▸ The task
Those lines of the records that contain "Versandkosten" are to be located and copied.

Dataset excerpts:

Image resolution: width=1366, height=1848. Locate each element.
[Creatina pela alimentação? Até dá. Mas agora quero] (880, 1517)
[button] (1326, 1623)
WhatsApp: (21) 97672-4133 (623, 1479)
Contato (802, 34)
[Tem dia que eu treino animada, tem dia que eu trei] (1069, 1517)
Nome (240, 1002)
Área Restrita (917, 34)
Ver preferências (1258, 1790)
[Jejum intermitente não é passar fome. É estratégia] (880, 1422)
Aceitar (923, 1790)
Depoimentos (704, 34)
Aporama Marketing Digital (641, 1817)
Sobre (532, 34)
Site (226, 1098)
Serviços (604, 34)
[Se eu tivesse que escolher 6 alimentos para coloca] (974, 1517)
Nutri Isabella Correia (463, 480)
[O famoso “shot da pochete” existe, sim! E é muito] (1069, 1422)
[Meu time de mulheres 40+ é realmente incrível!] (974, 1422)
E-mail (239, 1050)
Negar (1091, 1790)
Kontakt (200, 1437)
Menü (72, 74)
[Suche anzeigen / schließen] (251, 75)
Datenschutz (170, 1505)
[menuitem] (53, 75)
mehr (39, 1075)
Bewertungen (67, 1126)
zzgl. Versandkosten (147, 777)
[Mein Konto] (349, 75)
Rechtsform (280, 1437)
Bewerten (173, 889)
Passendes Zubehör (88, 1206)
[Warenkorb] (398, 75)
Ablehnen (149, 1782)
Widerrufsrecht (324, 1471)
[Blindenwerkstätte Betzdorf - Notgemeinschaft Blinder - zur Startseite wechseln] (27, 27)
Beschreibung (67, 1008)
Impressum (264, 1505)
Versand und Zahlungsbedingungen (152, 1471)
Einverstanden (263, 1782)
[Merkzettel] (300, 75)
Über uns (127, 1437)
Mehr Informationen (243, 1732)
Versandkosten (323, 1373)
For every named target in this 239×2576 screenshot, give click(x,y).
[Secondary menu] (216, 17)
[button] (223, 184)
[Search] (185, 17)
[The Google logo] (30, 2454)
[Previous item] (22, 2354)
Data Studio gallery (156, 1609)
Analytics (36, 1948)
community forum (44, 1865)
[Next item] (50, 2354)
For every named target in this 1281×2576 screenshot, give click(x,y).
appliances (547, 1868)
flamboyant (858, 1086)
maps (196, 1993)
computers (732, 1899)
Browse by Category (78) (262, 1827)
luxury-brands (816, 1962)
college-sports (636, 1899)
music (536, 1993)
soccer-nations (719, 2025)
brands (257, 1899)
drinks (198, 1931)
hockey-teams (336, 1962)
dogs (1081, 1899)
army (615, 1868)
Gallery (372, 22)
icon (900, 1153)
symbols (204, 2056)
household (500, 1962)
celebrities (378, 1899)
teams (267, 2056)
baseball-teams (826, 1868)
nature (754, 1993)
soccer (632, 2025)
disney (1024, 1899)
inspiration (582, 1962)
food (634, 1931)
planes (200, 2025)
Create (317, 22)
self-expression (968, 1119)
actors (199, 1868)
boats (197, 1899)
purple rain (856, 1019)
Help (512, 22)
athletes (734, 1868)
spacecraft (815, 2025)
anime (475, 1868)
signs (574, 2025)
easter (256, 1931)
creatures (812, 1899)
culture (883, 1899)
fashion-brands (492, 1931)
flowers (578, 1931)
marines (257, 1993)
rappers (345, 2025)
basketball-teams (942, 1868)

▸ Expected answer
zzgl. Versandkosten (147, 777)
Versandkosten (323, 1373)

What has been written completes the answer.